Excerpt provided ▸
━━━━━━━━

Scott Ward was simply one of the warmest, nicest folks you were ever likely to meet amongst Scottish filmmakers. I never heard him raise his voice once and the loudest sound to come from him was always laughter. A kind of deep, jolly boom. A tall chap with the most wonderfully curly hair, his bicycle was never far away and he always remembered you, regardless of how brief your previous meeting had been, eyes widening above the crowd in a pub whenever he saw you. He had time for people.
I only worked with him once. An over-eager second year film student, I got a job as Grip on a university graduation film Scott was shooting. I'd worked on a fair amount of shorts by that time but this shoot seemed daunting to me. There were some rather serious people around and I was anxious to get things right. I would be controlling the movement of the camera on several long and slow tracking shots. What if I messed up? The film was being shot on film - way before digital technology swept in - and that's an expensive business, especially for already cash strapped students. A few technical rehearsals - it took a while to get the movement at the right speed and then maintain that speed. And all through it, Scott was calm, patient and encouraging, aware of the less experienced student and whatever anxiety I might have had. Keeping a calm atmosphere on set was important to him and he knew results did not come from tension, even if some of the actors were a little too sharp. He had time for everyone on the shoot, from director and producer to runner.

━━━━━━━━

Saved entries
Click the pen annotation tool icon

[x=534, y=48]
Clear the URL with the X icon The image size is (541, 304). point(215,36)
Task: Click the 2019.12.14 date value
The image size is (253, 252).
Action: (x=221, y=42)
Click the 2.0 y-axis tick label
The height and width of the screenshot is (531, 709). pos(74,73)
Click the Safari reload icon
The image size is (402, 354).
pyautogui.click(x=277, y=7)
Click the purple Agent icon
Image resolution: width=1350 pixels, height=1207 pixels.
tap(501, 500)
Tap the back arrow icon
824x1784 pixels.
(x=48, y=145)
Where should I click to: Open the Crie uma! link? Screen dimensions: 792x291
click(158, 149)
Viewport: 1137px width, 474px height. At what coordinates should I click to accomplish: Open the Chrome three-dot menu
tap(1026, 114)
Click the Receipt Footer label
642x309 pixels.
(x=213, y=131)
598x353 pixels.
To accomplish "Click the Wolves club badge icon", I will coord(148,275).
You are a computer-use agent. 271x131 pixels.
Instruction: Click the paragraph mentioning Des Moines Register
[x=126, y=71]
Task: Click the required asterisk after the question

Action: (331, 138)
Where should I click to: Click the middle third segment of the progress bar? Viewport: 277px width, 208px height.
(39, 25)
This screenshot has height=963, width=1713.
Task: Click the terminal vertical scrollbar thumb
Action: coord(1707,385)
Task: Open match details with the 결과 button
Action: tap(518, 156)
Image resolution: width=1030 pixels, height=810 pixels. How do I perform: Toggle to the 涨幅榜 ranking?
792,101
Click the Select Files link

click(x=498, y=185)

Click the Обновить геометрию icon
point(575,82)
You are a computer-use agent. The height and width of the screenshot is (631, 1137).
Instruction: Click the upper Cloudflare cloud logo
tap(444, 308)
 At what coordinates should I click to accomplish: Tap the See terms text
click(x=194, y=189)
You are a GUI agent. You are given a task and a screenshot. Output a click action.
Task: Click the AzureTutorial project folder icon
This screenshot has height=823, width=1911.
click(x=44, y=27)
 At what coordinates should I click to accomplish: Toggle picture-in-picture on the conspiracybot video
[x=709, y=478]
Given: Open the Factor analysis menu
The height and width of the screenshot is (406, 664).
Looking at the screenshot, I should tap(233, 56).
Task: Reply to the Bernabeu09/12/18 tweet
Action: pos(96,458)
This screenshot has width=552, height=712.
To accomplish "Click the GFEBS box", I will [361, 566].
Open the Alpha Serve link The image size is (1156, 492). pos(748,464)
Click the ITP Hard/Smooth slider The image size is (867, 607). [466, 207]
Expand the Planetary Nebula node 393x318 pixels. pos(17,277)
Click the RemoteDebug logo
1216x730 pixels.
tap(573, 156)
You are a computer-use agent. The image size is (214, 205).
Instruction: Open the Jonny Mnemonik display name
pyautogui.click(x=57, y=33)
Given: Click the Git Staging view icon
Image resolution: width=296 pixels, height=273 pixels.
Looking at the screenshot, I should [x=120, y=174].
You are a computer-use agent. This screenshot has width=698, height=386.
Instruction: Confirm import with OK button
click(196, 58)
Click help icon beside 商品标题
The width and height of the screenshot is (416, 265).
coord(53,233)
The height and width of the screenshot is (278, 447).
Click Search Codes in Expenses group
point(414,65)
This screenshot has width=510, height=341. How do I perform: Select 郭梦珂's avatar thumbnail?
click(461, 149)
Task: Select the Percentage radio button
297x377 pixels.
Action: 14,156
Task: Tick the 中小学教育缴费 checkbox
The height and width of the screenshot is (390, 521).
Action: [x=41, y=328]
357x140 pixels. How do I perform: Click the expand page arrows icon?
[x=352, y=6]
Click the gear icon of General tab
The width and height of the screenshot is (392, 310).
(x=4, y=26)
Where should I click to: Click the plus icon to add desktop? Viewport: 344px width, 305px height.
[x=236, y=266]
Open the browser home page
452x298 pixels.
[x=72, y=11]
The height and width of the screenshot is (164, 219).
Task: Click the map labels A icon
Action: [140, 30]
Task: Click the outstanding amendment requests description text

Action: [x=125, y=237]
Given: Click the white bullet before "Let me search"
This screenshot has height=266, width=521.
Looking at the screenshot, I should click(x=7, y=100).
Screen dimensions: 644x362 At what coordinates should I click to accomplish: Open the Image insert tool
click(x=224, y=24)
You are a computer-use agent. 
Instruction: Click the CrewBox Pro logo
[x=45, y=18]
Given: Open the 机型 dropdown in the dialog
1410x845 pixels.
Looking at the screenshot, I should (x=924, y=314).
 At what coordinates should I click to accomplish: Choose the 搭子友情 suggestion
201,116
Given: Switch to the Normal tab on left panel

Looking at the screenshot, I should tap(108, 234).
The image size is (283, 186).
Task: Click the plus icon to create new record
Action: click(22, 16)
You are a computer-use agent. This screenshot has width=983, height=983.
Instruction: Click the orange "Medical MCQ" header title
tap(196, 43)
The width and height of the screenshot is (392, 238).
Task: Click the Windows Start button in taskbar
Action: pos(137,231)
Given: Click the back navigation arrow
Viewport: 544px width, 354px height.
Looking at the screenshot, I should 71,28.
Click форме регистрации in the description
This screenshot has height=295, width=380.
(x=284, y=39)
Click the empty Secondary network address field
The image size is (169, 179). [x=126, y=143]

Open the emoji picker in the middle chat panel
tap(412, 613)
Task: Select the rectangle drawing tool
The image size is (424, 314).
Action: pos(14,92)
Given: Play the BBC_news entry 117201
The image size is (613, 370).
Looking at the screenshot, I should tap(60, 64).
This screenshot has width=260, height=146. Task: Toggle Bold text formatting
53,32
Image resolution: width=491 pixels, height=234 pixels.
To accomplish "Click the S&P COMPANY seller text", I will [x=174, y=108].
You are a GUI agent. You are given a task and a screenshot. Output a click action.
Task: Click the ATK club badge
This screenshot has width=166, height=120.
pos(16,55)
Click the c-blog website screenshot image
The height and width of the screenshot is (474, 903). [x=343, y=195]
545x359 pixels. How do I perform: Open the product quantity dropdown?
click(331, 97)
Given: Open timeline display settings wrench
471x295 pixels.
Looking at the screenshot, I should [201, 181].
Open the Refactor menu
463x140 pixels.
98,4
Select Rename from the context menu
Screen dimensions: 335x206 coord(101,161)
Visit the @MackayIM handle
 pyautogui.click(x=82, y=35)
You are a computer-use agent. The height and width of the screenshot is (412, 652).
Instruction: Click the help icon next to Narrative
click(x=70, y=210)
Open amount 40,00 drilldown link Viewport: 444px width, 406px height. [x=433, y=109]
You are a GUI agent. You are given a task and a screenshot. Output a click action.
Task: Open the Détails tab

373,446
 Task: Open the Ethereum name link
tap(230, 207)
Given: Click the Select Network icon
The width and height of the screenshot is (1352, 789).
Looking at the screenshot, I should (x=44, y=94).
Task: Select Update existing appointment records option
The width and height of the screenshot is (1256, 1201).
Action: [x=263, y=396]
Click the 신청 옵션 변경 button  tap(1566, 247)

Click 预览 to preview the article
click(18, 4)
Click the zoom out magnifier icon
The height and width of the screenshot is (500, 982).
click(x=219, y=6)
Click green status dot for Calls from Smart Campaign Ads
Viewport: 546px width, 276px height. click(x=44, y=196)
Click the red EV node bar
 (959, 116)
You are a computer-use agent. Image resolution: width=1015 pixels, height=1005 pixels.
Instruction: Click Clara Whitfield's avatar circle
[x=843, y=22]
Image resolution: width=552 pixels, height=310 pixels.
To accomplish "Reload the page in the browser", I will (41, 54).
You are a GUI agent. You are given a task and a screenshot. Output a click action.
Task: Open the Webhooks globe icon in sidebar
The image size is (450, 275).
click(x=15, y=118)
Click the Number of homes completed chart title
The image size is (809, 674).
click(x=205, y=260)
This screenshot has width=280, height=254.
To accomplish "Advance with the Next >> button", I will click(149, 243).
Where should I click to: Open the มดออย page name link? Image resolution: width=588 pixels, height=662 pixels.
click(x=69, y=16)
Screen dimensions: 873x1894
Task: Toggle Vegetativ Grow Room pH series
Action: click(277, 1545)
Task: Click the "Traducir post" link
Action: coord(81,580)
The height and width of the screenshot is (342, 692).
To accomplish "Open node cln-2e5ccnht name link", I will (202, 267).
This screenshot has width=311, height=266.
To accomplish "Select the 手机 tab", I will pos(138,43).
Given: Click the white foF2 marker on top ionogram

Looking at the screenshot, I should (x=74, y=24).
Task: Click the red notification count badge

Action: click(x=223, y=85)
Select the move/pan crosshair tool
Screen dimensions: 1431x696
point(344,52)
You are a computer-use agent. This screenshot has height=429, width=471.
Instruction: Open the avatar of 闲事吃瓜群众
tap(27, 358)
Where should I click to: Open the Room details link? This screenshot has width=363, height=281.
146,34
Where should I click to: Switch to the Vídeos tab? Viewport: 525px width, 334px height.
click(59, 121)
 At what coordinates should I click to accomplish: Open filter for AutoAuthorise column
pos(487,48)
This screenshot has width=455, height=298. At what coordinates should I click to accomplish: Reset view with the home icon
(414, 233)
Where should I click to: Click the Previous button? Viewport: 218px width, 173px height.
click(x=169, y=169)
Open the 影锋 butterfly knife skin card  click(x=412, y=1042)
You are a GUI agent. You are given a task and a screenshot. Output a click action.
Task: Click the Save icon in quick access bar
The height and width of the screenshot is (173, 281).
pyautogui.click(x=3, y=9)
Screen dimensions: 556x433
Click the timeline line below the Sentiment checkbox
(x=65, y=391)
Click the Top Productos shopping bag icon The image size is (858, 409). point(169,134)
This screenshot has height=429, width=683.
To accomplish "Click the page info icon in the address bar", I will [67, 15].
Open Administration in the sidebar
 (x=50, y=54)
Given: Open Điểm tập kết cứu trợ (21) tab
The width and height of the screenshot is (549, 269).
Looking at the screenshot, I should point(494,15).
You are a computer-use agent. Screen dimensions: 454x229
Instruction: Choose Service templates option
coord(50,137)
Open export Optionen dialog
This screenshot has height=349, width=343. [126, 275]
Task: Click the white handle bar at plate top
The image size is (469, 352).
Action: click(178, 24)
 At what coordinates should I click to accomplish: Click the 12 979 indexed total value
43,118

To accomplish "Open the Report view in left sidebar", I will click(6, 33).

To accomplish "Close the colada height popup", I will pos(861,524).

━━━━━━━━

Work instruction A ▸
Answer these questions using the remembrance of Scott Ward:
(i) According to the writer, what was always the loudest sound to come from Scott?
(ii) What did the writer say was never far away from Scott?
(iii) What job did the writer have on the university graduation film Scott was shooting?
Work instruction B ▸ Pick up the remembrance of Scott Ward after its last sentence and continue writing it.
The saved entries are separate material and have nothing to do with the remembrance of Scott Ward.

Exercise answer A ▸
(i) Laughter.
(ii) His bicycle.
(iii) Grip.

Exercise answer B ▸
And then, when packing up the location and chuffed at getting things right, I dropped one of the iron weights used to steady light stands on my foot. A combination of horror and embarrassment from me (it bloody hurt) and amusement and exasperation from some of the other crew. But Scott, admitting the funny side, was first there to help me limp away from the location to knock back a drink after wrapping, making sure I was alright for the rest of the night, accompanied by some gentle jokes.
That's what he was. Calm, gentle, happy and always interested in others. On reflection, even though I didn't know him tremendously well, I'm shocked at how little I knew about him as he was more interested in other people. He was present at some ridiculously fun nights I attended, where all sorts of drunken fun was had at the expense of the dignity of several (often me and deserved, mind you) and I can still hear his laughter amongst the chaos.
I hadn't seen him for a while and the last time we met, which had been after another long while, he was just as welcoming and interested as always. I regret not being able to properly catch up that night as we were both caught up with others in the pub and both reckoned we'd catch up next time. The last meeting is often not the one you expect it to be.
A great cinematographer and a tremendously well loved man, taken long before his time. Rest in peace, sir.